DOYLESTOWN — The prime suspect in last year’s brutal slayings of four young men on a rural Bucks County farm will serve four consecutive life sentences in the case, while his cousin rejected a plea deal and faces the death penalty.
Cosmo DiNardo, 21, of Bensalem, entered a guilty plea Wednesday morning at a scheduled “miscellaneous hearing” before Bucks County President Judge Jeffrey L. Finley, admitting to the July 5 slaying of 19-year-old Jimi Taro Patrick, of Newtown, as well as the July 7 killings of Dean Finnochiaro, 19, of Middletown, Thomas Meo, 21, of Plumstead, and Mark Sturgis, 22, of Pennsburg.
Prosecutors accused DiNardo of luring the men to the farm in Solebury Township, telling them he would sell them marijuana, and instead robbing and killing the men before mutilating, burning and burying their bodies. Solebury is about 45 miles northeast of Philadelphia.

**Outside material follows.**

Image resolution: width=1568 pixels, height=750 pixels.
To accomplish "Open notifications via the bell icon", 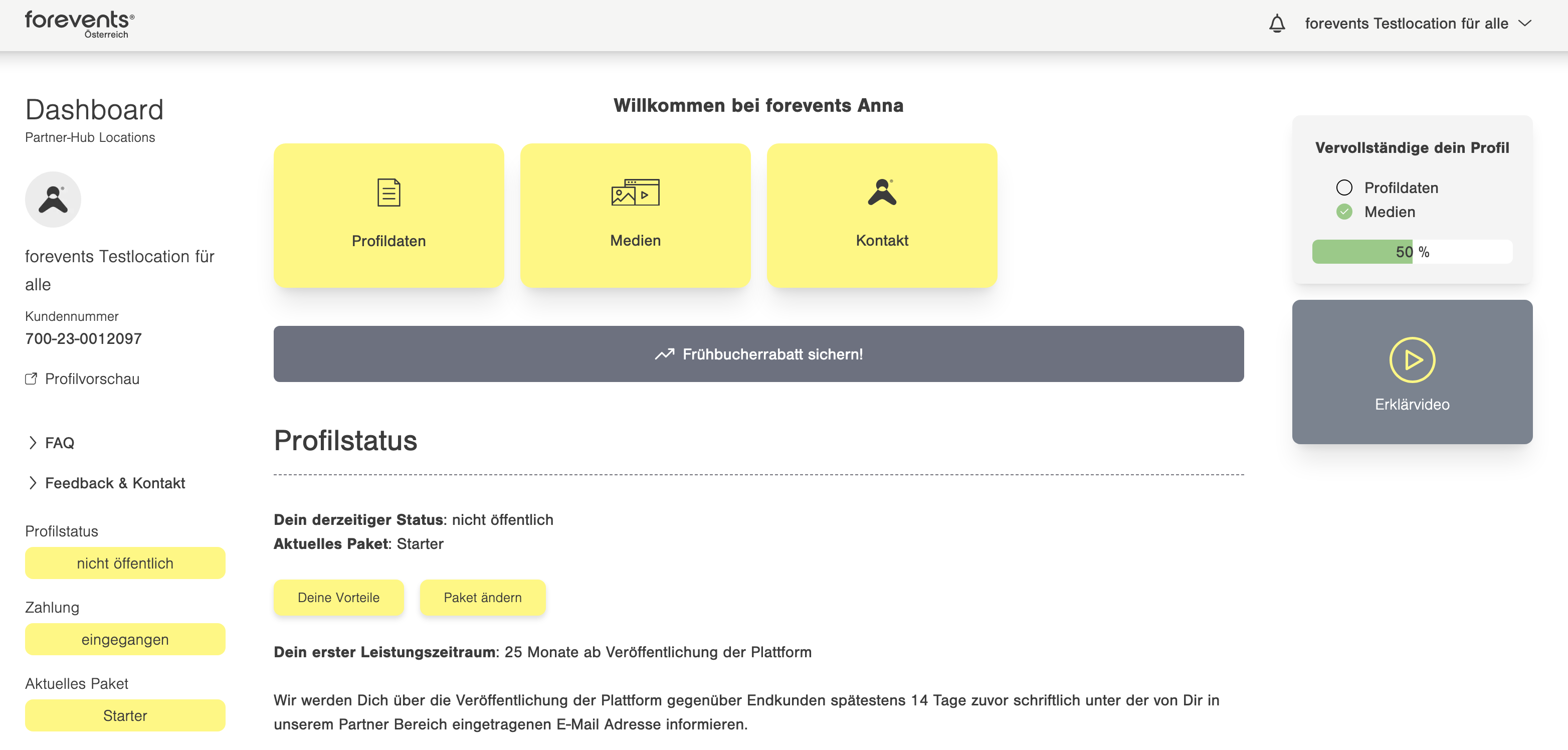I will [x=1278, y=23].
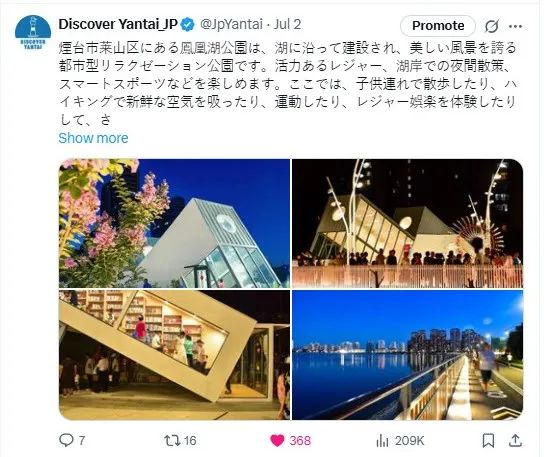Open the Discover Yantai_JP display name
Screen dimensions: 544x457
(x=118, y=24)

Attorneys for DiNardo’s cousin and co-defendant, Sean Kratz, 21, said earlier Wednesday they expected their client to plead guilty to third-degree murder in a deal that would land him in prison from 59 to 118 years. In court, however, he rejected the deal.
During the emotional two-hour hearing, Finley heard victim impact statements from a dozen family members of the four slain men, all of them expressing inconsolable grief at the loss of their young sons, brothers and nephews.

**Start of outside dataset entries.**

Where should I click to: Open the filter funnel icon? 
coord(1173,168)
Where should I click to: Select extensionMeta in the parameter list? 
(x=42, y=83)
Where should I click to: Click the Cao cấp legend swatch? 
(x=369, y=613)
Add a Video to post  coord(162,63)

“You’re a perfect example of someone who started at the top and worked your way down to the gutter,” said Sturgis’s father, Mark Potash.

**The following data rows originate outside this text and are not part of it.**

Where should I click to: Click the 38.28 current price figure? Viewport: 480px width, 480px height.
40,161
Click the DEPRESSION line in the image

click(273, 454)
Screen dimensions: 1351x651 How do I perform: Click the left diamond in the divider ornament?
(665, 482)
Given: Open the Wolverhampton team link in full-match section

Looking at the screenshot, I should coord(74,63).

Potash labeled the grisly murders “thrill killings” and called DiNardo a “wannabe.”
“Your only way out of prison is wearing a toe tag and that’s the least we all deserve,” he said.
DiNardo’s attorney, Fortunato Perri, spoke to reporters as his client’s family filed out of the courtroom.
“As we can see through this situation, mental illness is real, mental illness is sad and sometimes it can be tragic,” he said.
His co-counsel, Michael Parlow, said the case was “tragic for everybody,” noting that DiNardo too comes from a large and loving family.
First Assistant District Attorney Gregg Shore, after reading the deal in court, said his office would pursue the death penalty against Kratz.
His attorneys, Craig Penglase and Niels Eriksen, say Kratz, of Philadelphia, admitted to investigators late last month that he shot Finnochiaro inside a barn at the Solebury farm.
At the height of the investigation that put Bucks County in the national spotlight last summer, DiNardo struck a deal with prosecutors to avoid the death penalty in exchange for his cooperation and the location of Patrick’s body.